# Run X apps remotely on another FreeBSD box



## Doug (Jan 21, 2011)

Hello and thanks in advance for any help.

Remote X Applications

I would like to run the kmail appliation on the desktop machine from my laptop.

From what I have read in the posts there seems to be two ways to do it. 
Over ssh and another way using xhosts and Display settings. 

I have managed to get the ssh method working for a test using xcalc but I cannot run Firefox or kmail which are the applications I really want. So I would like to persue the non ssh method. I realise the example below is not very secure but I will tighten it up once I can get it working.

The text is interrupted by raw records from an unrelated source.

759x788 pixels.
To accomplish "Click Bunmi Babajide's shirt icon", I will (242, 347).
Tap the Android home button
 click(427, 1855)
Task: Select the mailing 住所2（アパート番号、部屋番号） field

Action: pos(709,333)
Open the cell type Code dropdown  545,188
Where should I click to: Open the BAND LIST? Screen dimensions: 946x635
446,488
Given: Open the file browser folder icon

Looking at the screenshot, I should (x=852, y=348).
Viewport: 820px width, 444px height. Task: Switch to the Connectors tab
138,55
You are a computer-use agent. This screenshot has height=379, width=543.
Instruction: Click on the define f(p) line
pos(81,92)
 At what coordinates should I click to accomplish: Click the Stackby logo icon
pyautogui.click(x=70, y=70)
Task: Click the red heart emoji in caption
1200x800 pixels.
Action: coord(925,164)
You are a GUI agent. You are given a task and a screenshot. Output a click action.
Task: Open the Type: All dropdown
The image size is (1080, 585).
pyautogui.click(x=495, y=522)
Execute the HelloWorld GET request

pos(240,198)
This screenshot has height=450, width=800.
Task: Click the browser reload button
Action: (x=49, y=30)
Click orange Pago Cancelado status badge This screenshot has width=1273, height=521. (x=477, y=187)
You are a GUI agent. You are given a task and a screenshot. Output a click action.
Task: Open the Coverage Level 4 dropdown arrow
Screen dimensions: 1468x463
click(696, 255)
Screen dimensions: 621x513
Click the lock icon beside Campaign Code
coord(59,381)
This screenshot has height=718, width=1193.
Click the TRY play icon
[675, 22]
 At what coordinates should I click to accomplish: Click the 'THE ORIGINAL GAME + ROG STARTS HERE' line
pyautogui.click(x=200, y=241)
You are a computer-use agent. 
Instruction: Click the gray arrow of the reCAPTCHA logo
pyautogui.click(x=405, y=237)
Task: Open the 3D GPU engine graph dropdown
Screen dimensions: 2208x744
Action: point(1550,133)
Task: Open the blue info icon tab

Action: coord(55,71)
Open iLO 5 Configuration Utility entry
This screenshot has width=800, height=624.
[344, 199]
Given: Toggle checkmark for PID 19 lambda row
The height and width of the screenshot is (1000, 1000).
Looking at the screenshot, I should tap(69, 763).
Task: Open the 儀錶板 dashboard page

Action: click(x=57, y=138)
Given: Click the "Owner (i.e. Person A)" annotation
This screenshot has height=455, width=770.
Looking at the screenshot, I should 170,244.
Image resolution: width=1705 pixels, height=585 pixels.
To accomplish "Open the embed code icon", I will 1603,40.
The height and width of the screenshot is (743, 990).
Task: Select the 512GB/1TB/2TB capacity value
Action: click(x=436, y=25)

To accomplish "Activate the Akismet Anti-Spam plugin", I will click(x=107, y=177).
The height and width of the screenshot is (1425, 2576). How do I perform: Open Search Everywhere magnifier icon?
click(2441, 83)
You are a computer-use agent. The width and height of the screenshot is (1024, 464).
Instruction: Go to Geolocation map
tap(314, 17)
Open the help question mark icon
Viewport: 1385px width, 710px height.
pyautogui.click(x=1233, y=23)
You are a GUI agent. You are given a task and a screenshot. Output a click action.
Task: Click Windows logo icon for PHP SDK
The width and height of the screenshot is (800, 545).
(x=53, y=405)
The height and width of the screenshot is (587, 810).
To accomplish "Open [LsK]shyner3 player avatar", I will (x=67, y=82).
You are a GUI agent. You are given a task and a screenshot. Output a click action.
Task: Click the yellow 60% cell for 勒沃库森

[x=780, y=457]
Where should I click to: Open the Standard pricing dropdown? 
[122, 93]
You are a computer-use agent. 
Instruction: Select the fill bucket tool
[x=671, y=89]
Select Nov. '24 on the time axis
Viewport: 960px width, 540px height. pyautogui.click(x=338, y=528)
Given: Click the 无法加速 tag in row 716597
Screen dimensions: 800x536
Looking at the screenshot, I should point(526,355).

If I run the command "kmail" in an xterm on the desktop machine kmail starts OK. But I cannot seem to get it to diaplay remotely on the laptop.

Two machines  - 
Desktop 10.1.1.1 
FreeBSD 8.1-RELEASE
KDE4 running with 6 desktop windows
X.Org X Server 1.7.5

Laptop 10.1.1.77
FreeBSD 7.3
KDE 4 running with 4 desktop windows
X.Org X Server 1.6.0

On Laptop (10.1.1.77) I issue the command
`$xhost +`
Very insecure I know.

Check it with
[cmd=]$ xhost[/cmd]
access control disabled, clients can connect from any host

On Desktop I issue the commands:
`$export DISPLAY=10.1.1.77:0.0`
(using /bin/sh)

Check it with:

```
$ set | grep DISP
DISPLAY=10.1.1.77:0:0
$ xcalc &
$ Error: Can't open display: 10.1.1.77:0:0
```



```
ps waux | grep X
root        1572  0.4 18.2 392940 376604  ??  S    10:03AM  15:20.44 /usr/local/bin/X -br -quiet -nolisten tcp :0 -auth /0
```

I have seen a lot of comments on posts about the nolisten option setting on X but I have not found any way to disable it or confirmed it is an issue with the software versions I am running. It exists in /usr/local/kde4/share/config/kdm/kdmrc

```
ServerArgsLocal=-nolisten tcp
```
 but the file seems to get rewritten each reboot.

Thanks in advance


----------



## SirDice (Jan 21, 2011)

You need to have an X server on your laptop for the application to connect to. For added security stick to the ssh method. Post the problems you are having with that.

The *nolisten* flag on X is for XDMCP. XDMCP is similar to Terminal Services on Windows. A different way of working remote.


----------



## Doug (Jan 21, 2011)

Howdy - thanks

I thought I would have had a X server running as I am running KDE desktop on the laptop which I thought would need an X server to run. (I may be wrong).

I am not too concerned with security as the devices are not on the internet yet and I am just saving some work walking up stairs while I configure all the apps to swap machines over.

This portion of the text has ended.